- Items from a dataset -
# # # # # # #
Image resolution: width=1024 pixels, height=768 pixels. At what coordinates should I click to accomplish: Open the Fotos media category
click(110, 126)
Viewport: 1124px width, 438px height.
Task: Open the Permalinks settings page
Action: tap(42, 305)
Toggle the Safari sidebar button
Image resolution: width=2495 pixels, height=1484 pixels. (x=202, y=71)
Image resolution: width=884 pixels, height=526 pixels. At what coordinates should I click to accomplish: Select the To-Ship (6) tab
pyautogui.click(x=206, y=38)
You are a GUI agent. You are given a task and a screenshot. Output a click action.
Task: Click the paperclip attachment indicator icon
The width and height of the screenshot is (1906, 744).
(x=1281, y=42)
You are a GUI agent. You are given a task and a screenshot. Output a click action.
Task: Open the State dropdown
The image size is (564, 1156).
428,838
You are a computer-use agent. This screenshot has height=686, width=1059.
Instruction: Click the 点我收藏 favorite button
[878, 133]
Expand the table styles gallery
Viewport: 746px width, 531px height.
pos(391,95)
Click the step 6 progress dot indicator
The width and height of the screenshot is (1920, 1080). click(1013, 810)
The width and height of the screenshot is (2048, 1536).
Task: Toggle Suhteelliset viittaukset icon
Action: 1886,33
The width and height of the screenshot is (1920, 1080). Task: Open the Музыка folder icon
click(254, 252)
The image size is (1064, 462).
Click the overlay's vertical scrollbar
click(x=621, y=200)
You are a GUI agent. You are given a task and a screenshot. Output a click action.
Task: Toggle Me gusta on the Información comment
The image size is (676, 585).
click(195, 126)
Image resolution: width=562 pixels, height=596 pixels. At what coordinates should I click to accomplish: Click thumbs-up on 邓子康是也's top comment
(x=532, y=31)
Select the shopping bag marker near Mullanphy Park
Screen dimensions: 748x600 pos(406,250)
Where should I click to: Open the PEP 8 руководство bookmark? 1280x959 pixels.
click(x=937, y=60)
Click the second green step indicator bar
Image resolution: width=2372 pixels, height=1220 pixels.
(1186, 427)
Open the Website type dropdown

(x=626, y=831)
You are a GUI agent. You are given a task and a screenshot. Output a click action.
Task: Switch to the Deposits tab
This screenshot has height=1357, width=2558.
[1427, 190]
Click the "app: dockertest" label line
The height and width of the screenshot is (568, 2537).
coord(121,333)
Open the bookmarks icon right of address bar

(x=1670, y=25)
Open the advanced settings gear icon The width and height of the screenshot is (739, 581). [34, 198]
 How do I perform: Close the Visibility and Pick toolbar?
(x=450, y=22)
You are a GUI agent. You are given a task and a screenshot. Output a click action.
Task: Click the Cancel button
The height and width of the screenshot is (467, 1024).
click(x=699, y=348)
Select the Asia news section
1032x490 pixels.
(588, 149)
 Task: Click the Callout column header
# # # # # # #
- EXERCISE AIM -
Copy out the stretch of the records from the line containing "Toggle the Safari sidebar button" through the line containing "pos(391,95)", both included, reproducing each line without any change.

- OUTPUT OF THE TASK -
Toggle the Safari sidebar button
Image resolution: width=2495 pixels, height=1484 pixels. (x=202, y=71)
Image resolution: width=884 pixels, height=526 pixels. At what coordinates should I click to accomplish: Select the To-Ship (6) tab
pyautogui.click(x=206, y=38)
You are a GUI agent. You are given a task and a screenshot. Output a click action.
Task: Click the paperclip attachment indicator icon
The width and height of the screenshot is (1906, 744).
(x=1281, y=42)
You are a GUI agent. You are given a task and a screenshot. Output a click action.
Task: Open the State dropdown
The image size is (564, 1156).
428,838
You are a computer-use agent. This screenshot has height=686, width=1059.
Instruction: Click the 点我收藏 favorite button
[878, 133]
Expand the table styles gallery
Viewport: 746px width, 531px height.
pos(391,95)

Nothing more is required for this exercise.